Thanks to my hubby giving me 2 requests for this week's menu, I only had to come up with 4. One of his requests was "some kind of chicken and pasta". So, being summer and all, I thought I would make a citrus grilled chicken on a bed of tagliatelle, and serve it with a lemon beurre blanc, and sauteed asparagus tips. Whew, that was a lot of ingredients. Oh, and I also added some fried goat cheese. Sinful, I know.
For The Chicken:
(Marinade)
For The Chicken:
(Marinade)
- 3 Tbs. Olive oil
- Juice of one lemon
- Juice of one lime
- Couple splashes of OJ
- Tbs. Honey
- 2 garlic cloves roughly chopped
- 3 sprigs thyme
- Salt and Fresh ground white pepper
Whisk all ingredients together
Put chicken (I used 4 very thin cutlets about 3/4 pound) in a plastic zip lock, add marinade, squish and put in fridge for a couple hours.
Grilling Chicken:
Heat a cast iron grill pan over medium heat brush with olive oil. Remove chicken from marinade and cook for about 3 minutes per side. *My chicken was really thin so that is all it took*
Lemon Beurre Blanc
*See recipe below (I added a little more cream, and 2 sprigs thyme)
Sauteed Asparagus
1/2 lb. skinny asparagus cut on a bias
1 1/2 Tbs. olive oil
Few dashes garlic powder
Over medium heat oil in a medium sized saute pan. Add asparagus, and garlic powder and saute for 3-5 minutes.
Fried goat cheese balls
Take a little less than of a tsp. of goat cheese and roll into ball, dip in egg wash then in seasoned bread crumbs and fry in vegetable oil for about 30 seconds.

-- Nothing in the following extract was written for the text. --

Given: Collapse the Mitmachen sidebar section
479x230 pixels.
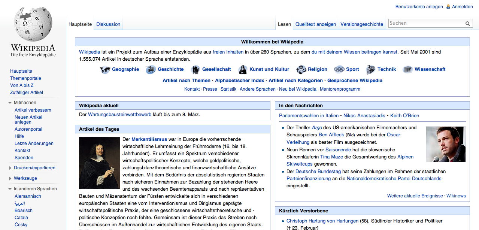Looking at the screenshot, I should [10, 103].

Make pasta according to package directions drain and toss with beurre blanc, top with asparagus and chicken, and serve the fried goat cheese on the side.
5 comments:
fried goat cheese balls...are you kidding??????? i HAVE to try this!!!!!!! thanks!
This entire meal looks absolutely delicious. I am going to have to try a version of this, for sure. Mmmm.
Oh my goodness, that looks wonderful. And bless you for including fried cheese!! :)~
Oh yum! Just the picture made my stomach growl!
ally, that looks so delicious! I'm jealous, I still need to master (well, attempt) buerre blanc.